What to produce – Copy all of the material below verbatim, keeping every line as it is.

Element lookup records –

——————————

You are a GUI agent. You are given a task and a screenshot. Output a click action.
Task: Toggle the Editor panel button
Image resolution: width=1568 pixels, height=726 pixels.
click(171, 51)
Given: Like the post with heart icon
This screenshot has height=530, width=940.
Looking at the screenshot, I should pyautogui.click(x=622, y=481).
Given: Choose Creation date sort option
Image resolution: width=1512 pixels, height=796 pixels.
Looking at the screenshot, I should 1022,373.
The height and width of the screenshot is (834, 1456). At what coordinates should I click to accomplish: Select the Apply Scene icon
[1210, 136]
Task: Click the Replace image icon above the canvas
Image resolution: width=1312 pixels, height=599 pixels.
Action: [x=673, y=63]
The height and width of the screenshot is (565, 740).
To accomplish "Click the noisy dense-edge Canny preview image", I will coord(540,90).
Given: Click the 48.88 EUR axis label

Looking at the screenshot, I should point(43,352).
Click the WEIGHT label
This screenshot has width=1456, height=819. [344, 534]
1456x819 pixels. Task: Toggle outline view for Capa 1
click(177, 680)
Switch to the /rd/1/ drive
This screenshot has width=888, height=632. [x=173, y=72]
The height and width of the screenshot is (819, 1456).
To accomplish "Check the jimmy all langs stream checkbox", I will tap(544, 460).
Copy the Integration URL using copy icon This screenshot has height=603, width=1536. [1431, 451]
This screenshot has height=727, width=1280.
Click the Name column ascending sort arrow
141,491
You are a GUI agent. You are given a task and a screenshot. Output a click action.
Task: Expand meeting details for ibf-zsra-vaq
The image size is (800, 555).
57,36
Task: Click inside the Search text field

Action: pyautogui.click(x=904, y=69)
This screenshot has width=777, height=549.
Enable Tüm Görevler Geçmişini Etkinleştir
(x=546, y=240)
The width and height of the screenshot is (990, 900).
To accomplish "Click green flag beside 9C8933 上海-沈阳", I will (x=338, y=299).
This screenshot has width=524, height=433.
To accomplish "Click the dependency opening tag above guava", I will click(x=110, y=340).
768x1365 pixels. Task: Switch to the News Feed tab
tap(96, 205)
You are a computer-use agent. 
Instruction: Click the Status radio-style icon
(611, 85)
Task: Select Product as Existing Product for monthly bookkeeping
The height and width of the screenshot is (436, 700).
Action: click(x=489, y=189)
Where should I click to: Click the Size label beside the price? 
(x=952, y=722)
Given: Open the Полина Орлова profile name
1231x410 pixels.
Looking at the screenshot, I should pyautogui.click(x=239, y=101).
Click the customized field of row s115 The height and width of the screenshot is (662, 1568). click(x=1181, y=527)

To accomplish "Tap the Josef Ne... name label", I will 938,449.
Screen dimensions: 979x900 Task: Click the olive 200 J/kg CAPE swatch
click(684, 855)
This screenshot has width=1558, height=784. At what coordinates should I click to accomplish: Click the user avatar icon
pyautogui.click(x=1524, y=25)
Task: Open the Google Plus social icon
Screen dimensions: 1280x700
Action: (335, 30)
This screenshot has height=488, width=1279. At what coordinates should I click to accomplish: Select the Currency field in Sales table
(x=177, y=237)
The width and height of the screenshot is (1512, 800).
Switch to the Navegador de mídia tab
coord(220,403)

——————————

Response –
You are a GUI agent. You are given a task and a screenshot. Output a click action.
Task: Toggle the Editor panel button
Image resolution: width=1568 pixels, height=726 pixels.
click(171, 51)
Given: Like the post with heart icon
This screenshot has height=530, width=940.
Looking at the screenshot, I should pyautogui.click(x=622, y=481).
Given: Choose Creation date sort option
Image resolution: width=1512 pixels, height=796 pixels.
Looking at the screenshot, I should 1022,373.
The height and width of the screenshot is (834, 1456). At what coordinates should I click to accomplish: Select the Apply Scene icon
[1210, 136]
Task: Click the Replace image icon above the canvas
Image resolution: width=1312 pixels, height=599 pixels.
Action: [x=673, y=63]
The height and width of the screenshot is (565, 740).
To accomplish "Click the noisy dense-edge Canny preview image", I will coord(540,90).
Given: Click the 48.88 EUR axis label

Looking at the screenshot, I should point(43,352).
Click the WEIGHT label
This screenshot has width=1456, height=819. [344, 534]
1456x819 pixels. Task: Toggle outline view for Capa 1
click(177, 680)
Switch to the /rd/1/ drive
This screenshot has width=888, height=632. [x=173, y=72]
The height and width of the screenshot is (819, 1456).
To accomplish "Check the jimmy all langs stream checkbox", I will tap(544, 460).
Copy the Integration URL using copy icon This screenshot has height=603, width=1536. [1431, 451]
This screenshot has height=727, width=1280.
Click the Name column ascending sort arrow
141,491
You are a GUI agent. You are given a task and a screenshot. Output a click action.
Task: Expand meeting details for ibf-zsra-vaq
The image size is (800, 555).
57,36
Task: Click inside the Search text field

Action: pyautogui.click(x=904, y=69)
This screenshot has width=777, height=549.
Enable Tüm Görevler Geçmişini Etkinleştir
(x=546, y=240)
The width and height of the screenshot is (990, 900).
To accomplish "Click green flag beside 9C8933 上海-沈阳", I will (x=338, y=299).
This screenshot has width=524, height=433.
To accomplish "Click the dependency opening tag above guava", I will click(x=110, y=340).
768x1365 pixels. Task: Switch to the News Feed tab
tap(96, 205)
You are a computer-use agent. 
Instruction: Click the Status radio-style icon
(611, 85)
Task: Select Product as Existing Product for monthly bookkeeping
The height and width of the screenshot is (436, 700).
Action: click(x=489, y=189)
Where should I click to: Click the Size label beside the price? 
(x=952, y=722)
Given: Open the Полина Орлова profile name
1231x410 pixels.
Looking at the screenshot, I should pyautogui.click(x=239, y=101).
Click the customized field of row s115 The height and width of the screenshot is (662, 1568). click(x=1181, y=527)

To accomplish "Tap the Josef Ne... name label", I will 938,449.
Screen dimensions: 979x900 Task: Click the olive 200 J/kg CAPE swatch
click(684, 855)
This screenshot has width=1558, height=784. At what coordinates should I click to accomplish: Click the user avatar icon
pyautogui.click(x=1524, y=25)
Task: Open the Google Plus social icon
Screen dimensions: 1280x700
Action: (335, 30)
This screenshot has height=488, width=1279. At what coordinates should I click to accomplish: Select the Currency field in Sales table
(x=177, y=237)
The width and height of the screenshot is (1512, 800).
Switch to the Navegador de mídia tab
coord(220,403)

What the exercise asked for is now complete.